Lard is high in vitamin D, in fact it is the second richest dietary source of vitamin D along with cod liver oil .
• Lard from pastured pigs contains 500 to 1000 IU of vitamin D per tablespoon, depending on the pig’s diet and exposure to sunlight.
• That is why finding lard from pastured pigs is essential.
• Most of us are deficient in vitamin D, which means that our immune systems are not as strong as they should be.
• As a powerful immune booster, taking vitamin D can prevent those frequent colds and flu in your home each year.
• If you think you can get vitamin D from plants or from the sun, you are definitely not wrong.
• You can get some, but nothing comes close to lard.
• The only plant source of Vitamin D is mushroom with around 21 IU per mushroom, which is only about 2.1% vitamin D in lard and humans are not really efficient at assimilating vitamin D of the sun.
• You will only get 100-200 IU of vitamin D after 20-30 minutes of sunbathing, the recommended amount of sun exposure each day.
• Actually, lard is a good fat.
• It is classified as a monounsaturated fat and is second only to olive oil in the monounsaturated department with around 48% monounsaturated fat.

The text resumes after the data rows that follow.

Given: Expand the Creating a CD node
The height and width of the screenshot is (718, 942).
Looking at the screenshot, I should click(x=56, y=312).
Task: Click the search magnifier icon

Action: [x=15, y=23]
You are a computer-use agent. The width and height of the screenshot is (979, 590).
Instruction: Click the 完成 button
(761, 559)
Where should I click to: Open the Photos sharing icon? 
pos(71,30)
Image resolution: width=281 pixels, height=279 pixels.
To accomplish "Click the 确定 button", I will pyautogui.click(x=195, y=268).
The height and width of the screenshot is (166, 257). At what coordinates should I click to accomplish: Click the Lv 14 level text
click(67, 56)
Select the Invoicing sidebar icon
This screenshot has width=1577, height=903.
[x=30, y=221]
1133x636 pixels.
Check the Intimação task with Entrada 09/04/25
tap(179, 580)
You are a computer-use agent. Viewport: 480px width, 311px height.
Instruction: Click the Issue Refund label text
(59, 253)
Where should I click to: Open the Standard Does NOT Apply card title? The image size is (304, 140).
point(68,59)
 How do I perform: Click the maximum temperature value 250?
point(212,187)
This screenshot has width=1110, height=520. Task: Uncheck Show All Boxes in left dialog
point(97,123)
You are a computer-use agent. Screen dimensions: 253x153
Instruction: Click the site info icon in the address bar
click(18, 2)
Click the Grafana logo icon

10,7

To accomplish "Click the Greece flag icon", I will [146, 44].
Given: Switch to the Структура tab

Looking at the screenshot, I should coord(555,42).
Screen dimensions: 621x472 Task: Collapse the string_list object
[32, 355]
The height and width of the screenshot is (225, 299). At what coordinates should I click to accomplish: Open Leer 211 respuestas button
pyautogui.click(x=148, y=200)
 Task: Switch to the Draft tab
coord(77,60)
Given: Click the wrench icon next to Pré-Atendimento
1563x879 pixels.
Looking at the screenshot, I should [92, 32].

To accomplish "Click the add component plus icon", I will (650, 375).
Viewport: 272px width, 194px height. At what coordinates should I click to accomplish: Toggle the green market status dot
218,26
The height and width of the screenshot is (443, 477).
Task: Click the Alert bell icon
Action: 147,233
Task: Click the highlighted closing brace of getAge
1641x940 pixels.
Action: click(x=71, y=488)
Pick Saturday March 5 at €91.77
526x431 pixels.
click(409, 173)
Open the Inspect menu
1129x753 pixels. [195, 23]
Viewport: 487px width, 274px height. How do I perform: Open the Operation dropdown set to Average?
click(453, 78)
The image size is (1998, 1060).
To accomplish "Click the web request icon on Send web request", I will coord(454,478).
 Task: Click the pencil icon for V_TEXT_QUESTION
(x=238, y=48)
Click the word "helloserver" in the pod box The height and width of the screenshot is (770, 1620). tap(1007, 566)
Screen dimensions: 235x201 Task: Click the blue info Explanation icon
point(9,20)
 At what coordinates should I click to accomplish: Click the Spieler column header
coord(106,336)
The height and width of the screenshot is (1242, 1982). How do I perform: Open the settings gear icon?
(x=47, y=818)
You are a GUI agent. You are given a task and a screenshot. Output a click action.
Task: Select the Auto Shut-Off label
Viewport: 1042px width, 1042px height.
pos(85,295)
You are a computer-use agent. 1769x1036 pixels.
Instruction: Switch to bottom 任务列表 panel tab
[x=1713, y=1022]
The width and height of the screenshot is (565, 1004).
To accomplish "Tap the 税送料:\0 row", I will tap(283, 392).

• Butter is third with 30% and coconut oil last with 6%. Lard also contains 40% saturated fat and 12% polyunsaturated fat.
• As you can see from the proportions, lard also contains saturated fat and cholesterol.
• Yes, cholesterol.
• Because contrary to popular belief, heart disease is NOT caused by saturated fat and cholesterol.
• Not only is it not the cause of heart disease that we have all been led to believe it is, it is actually good for your heart.
• Saturated fats help protect and build up cell walls and support hormones.
• On top of that, oleic acid, the main fat in lard, is associated with a lower risk of depression.
• Also, while most Western diets are too high in inflammatory omega 6 fats found in processed vegetable oils, lard in grasses has a healthier ratio of omega 3 to omega 6, with very little fat. unstable and polyunsaturated omega 6.
• The omega 3 fatty acids in lard are easily assimilated by the human body compared to the plant-based omega fats that our body must convert into usable forms.
• A sufficient amount of fat in the diet is essential for brain health, as our brains are made primarily of fat, the assimilation of vitamins and minerals such as vitamins D, which are fat-soluble, and the health of the immune system.
That’s all about the health benefits of lard.
Currently, there isn’t sufficient credible information available on the side effects of lard.